Landlocked South Sudan began halting oil production last week after accusing Sudan of stealing $815 million worth of the south's oil. Sudan detained the oil tankers loading oil from the south in Port Sudan in response.
But Sudanese President Omar al-Bashir decided Saturday to "release the vessels detained in Port Sudan as soon as possible," said Sayed al-Khatib, a spokesman for Sudan's negotiation team.
Al-Khatib also said al-Bashir is ready to sign an agreement with South Sudan's president Salva Kiir "by the end of today".
Al-Khatib said all parties were ready to sign a deal alongside a meeting of East African leaders on Friday in Ethiopia's capital Addis Ababa.
"This would have meant that we could leave the crisis behind us," he said.
But a South Sudan official said Friday that talks between Kiir and al-Bashir to end an oil dispute had failed because of Sudan's "continued stealing of oil".
Pagan Amum, secretary general of South Sudan's ruling party, said South Sudan would now "turn east" to export its oil to Kenya and Ethiopia.
South Sudan has already signed a memorandum of understanding with Kenya to build a pipeline from its oil fields to Kenya's northern coast, where a new port is planned.
South Sudan, which broke away from its northern neighbour Sudan on July 9 last year, said it had also approached Ethiopia about developing a new pipeline that would go through Ethiopia to a port in the tiny nation of Djibouti.
Amum said the two would only end their dispute if Sudan "reimburses the full amount of stolen goods".
Sudan claims it is entitled to the South Sudanese oil it has taken because it has not received any transit fee payment after the two countries split.

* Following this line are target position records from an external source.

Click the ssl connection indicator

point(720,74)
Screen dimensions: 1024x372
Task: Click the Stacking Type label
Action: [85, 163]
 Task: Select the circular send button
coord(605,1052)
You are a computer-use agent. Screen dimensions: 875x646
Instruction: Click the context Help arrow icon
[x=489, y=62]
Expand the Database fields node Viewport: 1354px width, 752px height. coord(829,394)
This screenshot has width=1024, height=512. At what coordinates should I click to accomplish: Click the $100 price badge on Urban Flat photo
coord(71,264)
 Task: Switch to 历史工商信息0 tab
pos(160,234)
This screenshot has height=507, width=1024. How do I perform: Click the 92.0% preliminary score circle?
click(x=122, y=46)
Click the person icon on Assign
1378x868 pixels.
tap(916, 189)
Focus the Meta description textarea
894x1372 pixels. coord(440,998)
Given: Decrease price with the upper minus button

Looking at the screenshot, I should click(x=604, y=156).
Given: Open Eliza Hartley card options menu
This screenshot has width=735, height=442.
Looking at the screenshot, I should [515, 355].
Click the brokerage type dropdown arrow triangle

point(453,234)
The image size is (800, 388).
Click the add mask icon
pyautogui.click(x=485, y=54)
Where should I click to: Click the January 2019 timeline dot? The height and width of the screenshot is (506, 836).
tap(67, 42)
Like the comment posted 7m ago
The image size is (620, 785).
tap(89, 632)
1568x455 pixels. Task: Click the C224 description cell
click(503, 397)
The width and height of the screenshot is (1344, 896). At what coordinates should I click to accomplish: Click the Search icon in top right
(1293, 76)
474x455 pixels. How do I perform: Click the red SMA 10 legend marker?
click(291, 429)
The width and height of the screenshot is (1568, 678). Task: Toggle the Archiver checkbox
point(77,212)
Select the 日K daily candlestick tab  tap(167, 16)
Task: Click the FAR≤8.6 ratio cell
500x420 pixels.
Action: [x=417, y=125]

"If it is proven that we have taken one barrel more than the equivalent in kind that is something we have to be held responsible for," al-Khatib said.
The oil negotiations between the two neighbours have been in a deadlock for two years. They have never agreed on the transit fees South Sudan should pay to Sudan for using its infrastructure of port and pipelines.
A shutdown means both countries risk losing hundreds of millions of dollars. Sudan also risks losing future revenue if South Sudan builds new pipelines that do not cross its territory.